The surprise for me is the work on paper. Here again, Hlobo's touch is sure and confident, precise stitching contrasting with explosive globs of vivid paint and lacy trails of white silicone or stitched pink ribbons. None of the pieces look anything like other work on paper I have seen. Hlobo manages to
marry complete control with a spontaneous looseness which is unique. All three works were sold before the opening.
Saturday, August 26
Call in at the Gold of Africa Museum this morning to take in the Ernest Mancoba exhibition. A humble artist who spent many years in exile, Mancoba is now recognized as a key figure in African art history. One of his quotes reads: 'African Art is a heritage which belongs to all mankind, a heritage which we must carry for our survival, because if we lose contact with out heritage, we risk damaging humanity.'
There is less work than I would have liked to have seen, but the curators have contextualized it well with videos and other art objects reflecting Mancoba's sources.
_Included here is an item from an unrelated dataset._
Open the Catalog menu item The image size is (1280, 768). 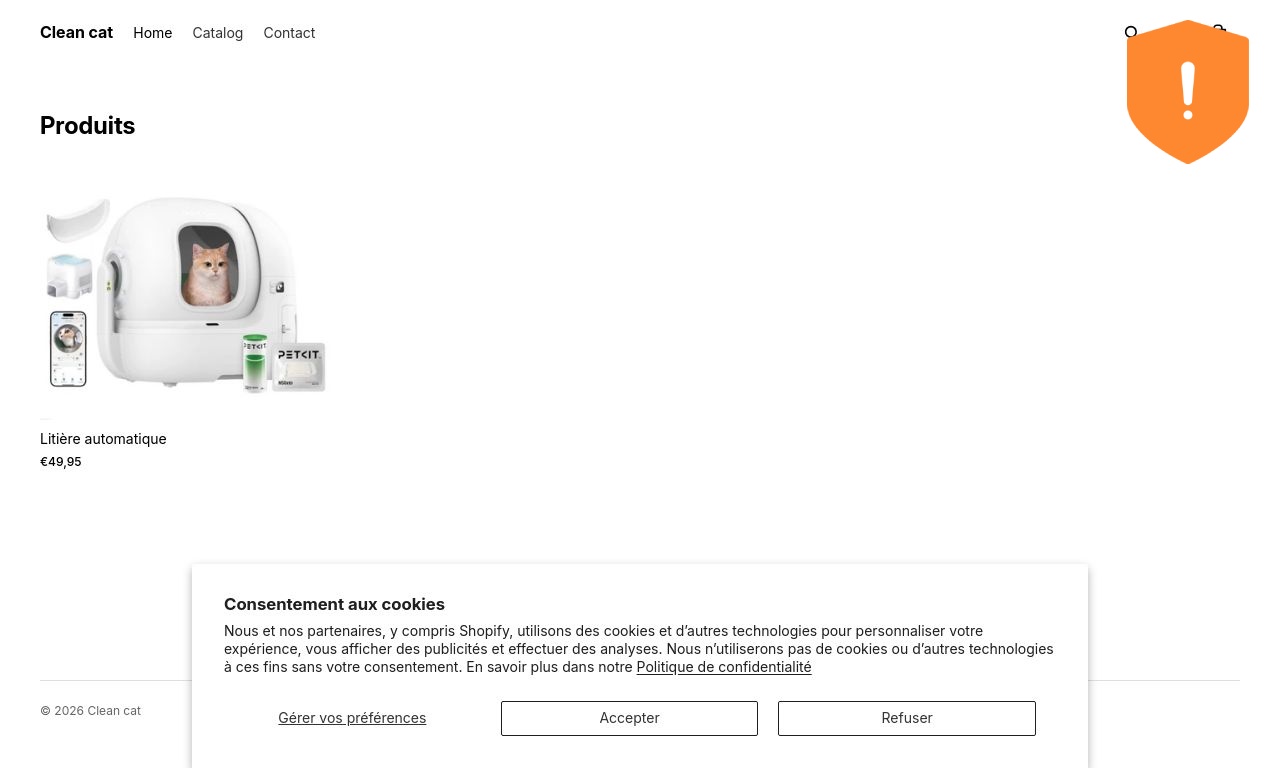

Vladimir Tretchikoff, the irrepressible king of kitsch, has died at the age of 92. His obituary is in NEWS this month. Many years ago, when my daughter Amanda was about 11, she was invited by the Cape Argus to give her opinion of a new Tretchi exhibition installed in the gallery of Garlicks department store. Scorned by art world critics, Tretchi had declared that his work was best understood by children, with their clarity of vision.
Predictably perhaps, the invited group were properly admiring of the heightened realism of Tretchi's galloping horses, exotic ladies, and crayfish still lifes. Amanda's reward for her crit was a signed print of an orchid lying discarded on a flight of stairs, and R10 from the Argus for her efforts.
When I remind Amanda, she says although she loved the work she couldn't understand why the women were blue. And adds that Jeff Koons is a big Tretchi fan.
Wednesday, August 30
Last chance tonight to catch up on Ralph Borland's 'Promised Land' at Blank Projects, open only on Wednesday afternoons or by appointment. The space is small, necessitating a tightly edited show.
Not easy to tackle the abyss between the nobility of the aspirations and ideals of the African National Congress in the years when they were suppressed and banned and the day to day realities of governance in the 2000's by what Nic Dawes has described as 'a very ordinary political elite'. Borland has achieved it remarkably successfully.
A blowup of an old photo of a top hatted Pixley Seme, ANC founder and president, signifies the early years, a series of objects like a Keiskamma tapestry depicting recent evictions of a community by red-clad government workers (the 'red ants') reflect disruptions of the dream of a home for all.